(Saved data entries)
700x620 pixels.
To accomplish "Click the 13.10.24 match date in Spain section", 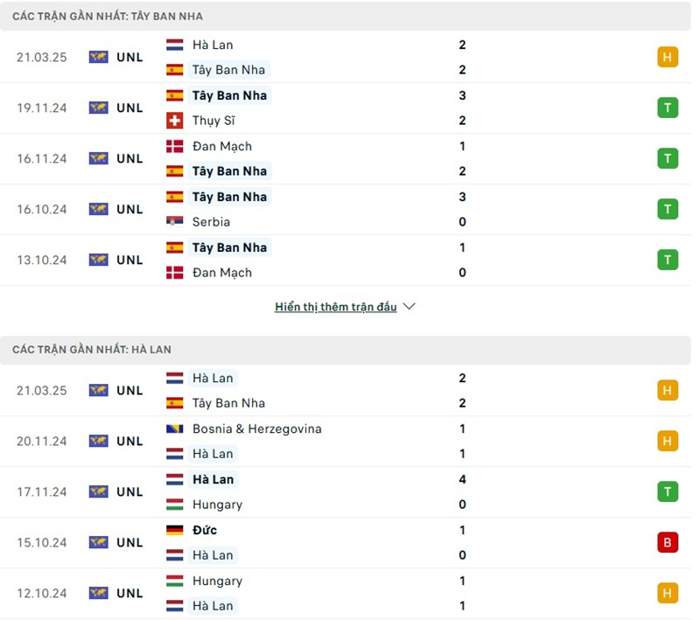I will [41, 260].
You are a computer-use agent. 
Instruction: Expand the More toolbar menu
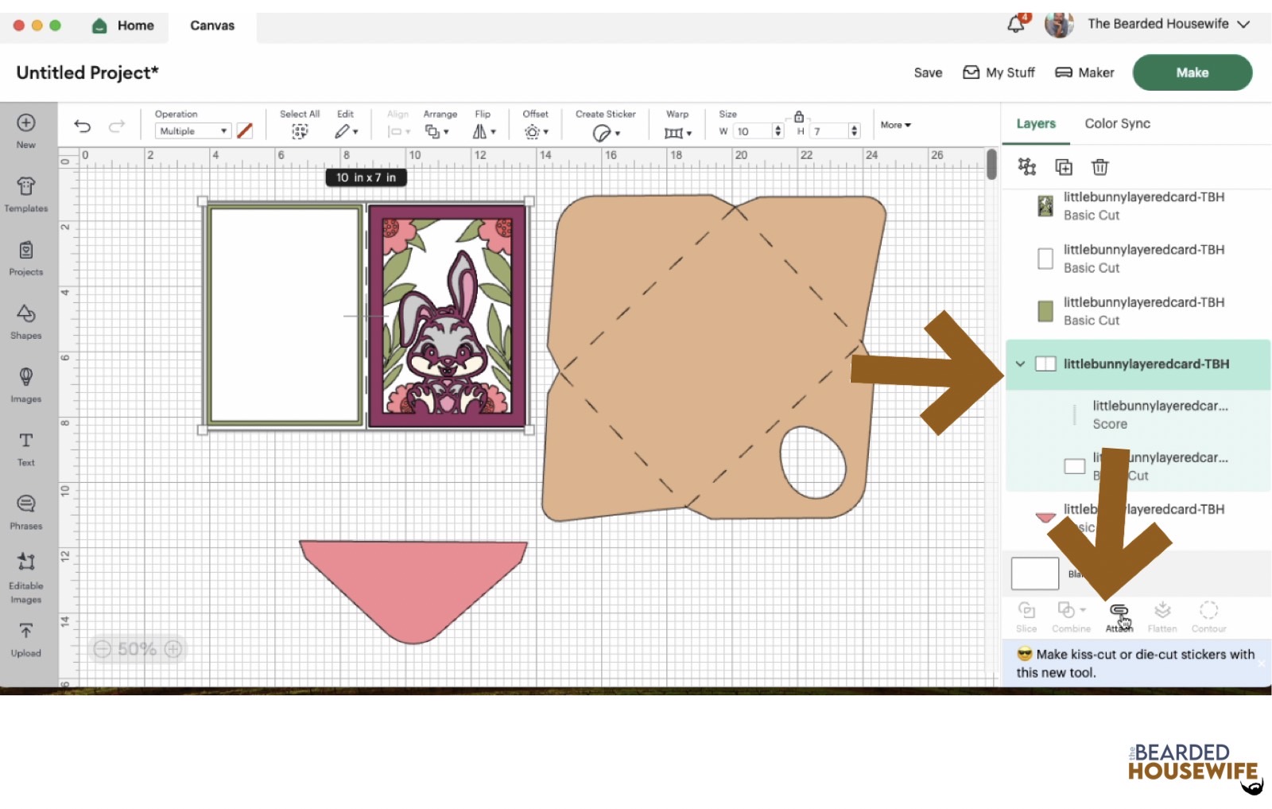[x=895, y=125]
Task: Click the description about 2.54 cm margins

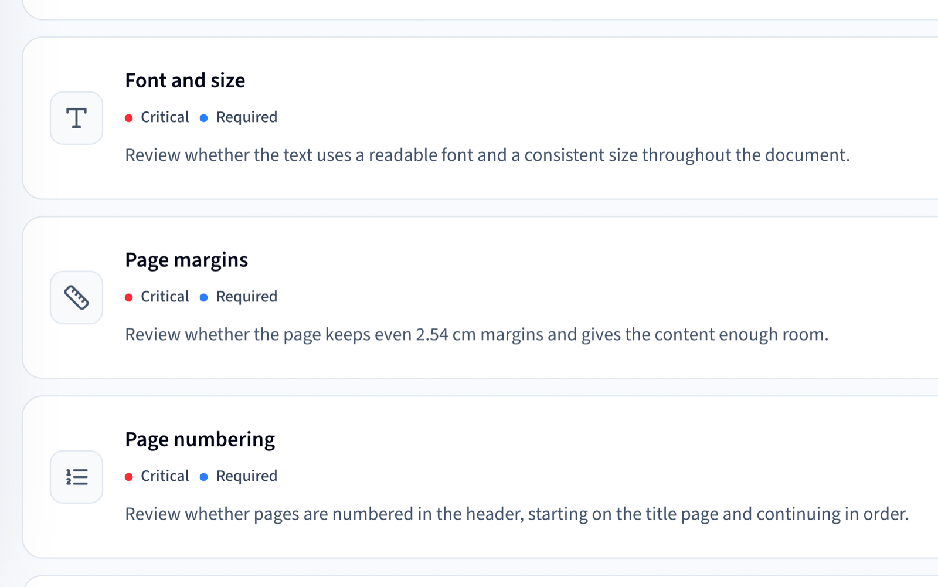Action: pos(477,335)
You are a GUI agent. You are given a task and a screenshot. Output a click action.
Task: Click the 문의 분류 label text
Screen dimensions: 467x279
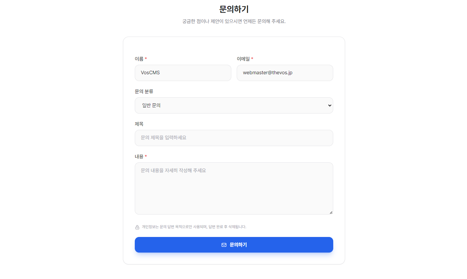coord(144,91)
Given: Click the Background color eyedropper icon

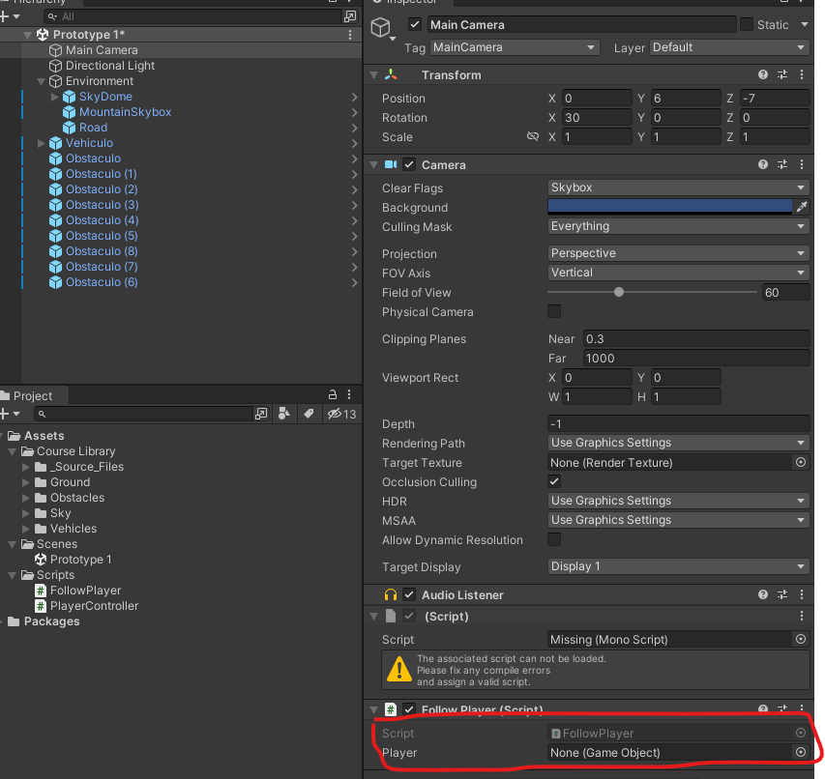Looking at the screenshot, I should coord(801,207).
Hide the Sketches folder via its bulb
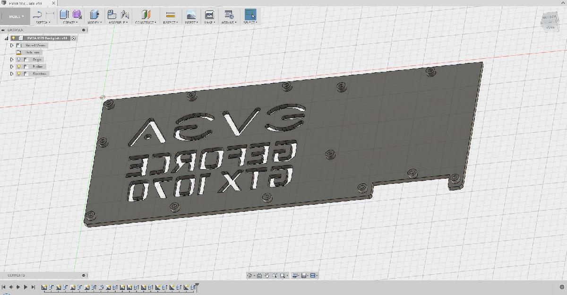Image resolution: width=567 pixels, height=295 pixels. [19, 74]
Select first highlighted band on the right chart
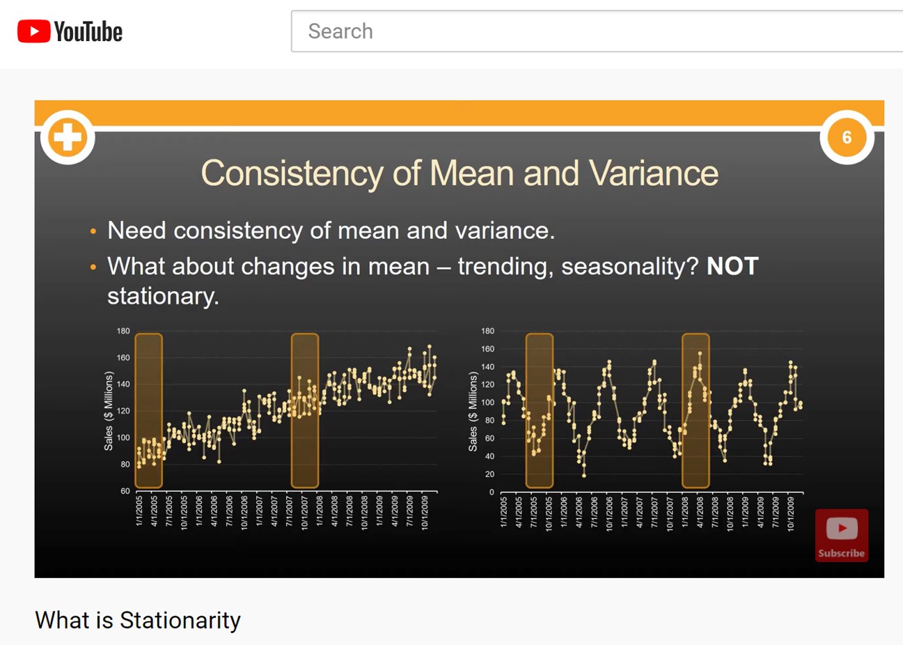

* [Try it]
In the records above, find the line containing "Given: Click the", then write out exactly that line and every later one through the last, omitting pictures.

* [Result for this task]
Given: Click the Background color eyedropper icon

Looking at the screenshot, I should coord(801,207).
Hide the Sketches folder via its bulb
Image resolution: width=567 pixels, height=295 pixels. [19, 74]
Select first highlighted band on the right chart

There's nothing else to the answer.